Teaching a Women's Studies course during the past semester got me to thinking about the ways in which feminism--however you define it--is tinged with some of the cultural biases feminists have tried to fight.  I have to admit that I brought some of those attitudes and assumptions into my own thinking about gender equality and the ways in which I define myself as a feminist.

I noticed at least one of those unconscious biases while reading one of the best-researched, and most impassioned, papers I read this semester. It was, among other things, an argument that a universal single-payer health care system is the only kind that can help to erase some of the inequalities between men's and women's health care.

The student who wrote the paper hails from Burkina Faso and came to class in a hijab. She expressed her belief that there was nothing incompatible between her religion, Islam, and her wish to bring about gender equality. Another student, who made a slide-show about female infanticide in her native country (Pakistan) as well as other countries like China, expressed a similar belief.

I have to admit that sometimes I still think that the most forward-thinking people when it comes to women's rights are in secular Western democracies. And I admit that I prefer, and probably always will prefer, living in one.

But I must say that some of the most interesting things--including bike rides--undertaken by women have been, lately, in countries where we are supposedly more "oppressed."  One such nation is India.  Now, know some very strong, intelligent and independent Indian women.  And they are some of the most educated women to be found anywhere.  Still, I rarely see one on a bicycle, at least here in New York, or the United States.

That is why I was so impressed to read about a group of 13 cyclists, 10 of whom are women, on a ride through western India.  They left Pune last week and plan ton cover 1500 kilometers (about 1000 miles) in 16 days before they end up in Kanniyakumari on 3 January.  Along the way, they will pass through a number of cities containing some of the most sacred Hindu and other religious monuments, as well as any number of World Heritage sites--not to mention some beautiful mountain, river and sea coast vistas.
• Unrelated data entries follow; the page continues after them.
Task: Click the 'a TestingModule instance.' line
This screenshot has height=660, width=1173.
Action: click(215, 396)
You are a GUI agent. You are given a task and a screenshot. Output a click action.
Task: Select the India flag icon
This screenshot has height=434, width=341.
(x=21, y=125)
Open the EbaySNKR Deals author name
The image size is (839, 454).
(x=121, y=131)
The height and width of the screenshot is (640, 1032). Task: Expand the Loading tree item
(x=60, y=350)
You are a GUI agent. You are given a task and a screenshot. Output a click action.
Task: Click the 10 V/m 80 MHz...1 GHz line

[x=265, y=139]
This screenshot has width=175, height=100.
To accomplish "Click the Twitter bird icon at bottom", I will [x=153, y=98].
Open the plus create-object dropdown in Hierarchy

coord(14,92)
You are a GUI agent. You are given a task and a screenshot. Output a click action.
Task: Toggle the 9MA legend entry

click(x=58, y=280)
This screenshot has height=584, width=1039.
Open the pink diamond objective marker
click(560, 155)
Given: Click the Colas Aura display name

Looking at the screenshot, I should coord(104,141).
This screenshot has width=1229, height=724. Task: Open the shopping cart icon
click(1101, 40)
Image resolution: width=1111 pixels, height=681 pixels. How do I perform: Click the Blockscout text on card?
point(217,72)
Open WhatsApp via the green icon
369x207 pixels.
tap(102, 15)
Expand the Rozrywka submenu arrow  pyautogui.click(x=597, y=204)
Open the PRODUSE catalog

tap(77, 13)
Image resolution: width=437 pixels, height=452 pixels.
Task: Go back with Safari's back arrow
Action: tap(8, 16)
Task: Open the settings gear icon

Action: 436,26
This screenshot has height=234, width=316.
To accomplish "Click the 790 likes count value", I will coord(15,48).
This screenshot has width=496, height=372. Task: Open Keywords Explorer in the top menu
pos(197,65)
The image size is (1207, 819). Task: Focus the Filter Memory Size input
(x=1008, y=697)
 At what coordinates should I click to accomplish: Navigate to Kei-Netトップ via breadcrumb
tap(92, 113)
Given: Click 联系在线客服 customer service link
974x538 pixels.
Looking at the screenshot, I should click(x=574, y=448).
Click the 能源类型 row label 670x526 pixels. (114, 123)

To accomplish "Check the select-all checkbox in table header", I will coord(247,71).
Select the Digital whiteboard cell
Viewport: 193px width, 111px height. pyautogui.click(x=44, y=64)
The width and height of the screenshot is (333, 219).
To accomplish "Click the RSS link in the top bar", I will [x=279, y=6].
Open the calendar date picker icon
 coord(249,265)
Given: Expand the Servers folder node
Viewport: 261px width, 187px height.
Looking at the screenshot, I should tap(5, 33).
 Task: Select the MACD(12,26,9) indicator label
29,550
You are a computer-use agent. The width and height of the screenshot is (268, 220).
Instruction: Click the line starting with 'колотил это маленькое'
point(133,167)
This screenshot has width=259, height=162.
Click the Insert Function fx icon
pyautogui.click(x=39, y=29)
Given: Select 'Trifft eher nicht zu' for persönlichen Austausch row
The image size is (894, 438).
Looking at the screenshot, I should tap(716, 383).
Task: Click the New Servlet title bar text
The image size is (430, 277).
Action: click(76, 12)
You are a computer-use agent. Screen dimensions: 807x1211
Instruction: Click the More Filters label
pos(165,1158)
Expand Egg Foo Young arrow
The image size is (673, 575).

Cyclists in Pune, just before they embarked on their ride.


They are riding, in part, to bring attention to some of those natural and man-made wonders.  Why?  Well, India is one of the world's fastest-growing economies:  According to a report I heard this morning on BBC World News, India will leapfrog England and France (ironically, the countries that colonized it) to become the world's fifth-largest economy in 2018.  All of that development means more motorized traffic, cell towers, factories and mines--which mean, of course, more pollution.  Indian cities have some of the world's worst air quality, and, since wind does not stop at a city line, the smog and other pollution are spreading and threatening some of the world's most awe-inspiring sights, not to mention the health of humans and other living beings.

One of the things I learned in the research I did for the class is that in India and other developing countries, women are leading, or at least are giving much of the momentum, to environmental movements.  Of course, part of my own cultural arrogance led me to believe that such nations "don't care about the environment", seduced as they are by their newly-created wealth.  In addition to being disabused of such notions, I have learned that concern for the environment has been spurred, in India, China and other places, by feminists.  They see--to a degree that almost no one, male or female, in the Western world can--that environmental issues are women's issues. And children's issues.  And that men will be better off if women and children are.

And the bicycle is, if you will, a vehicle for delivering such equality--just as Susan B. Anthony said it was more than a century ago.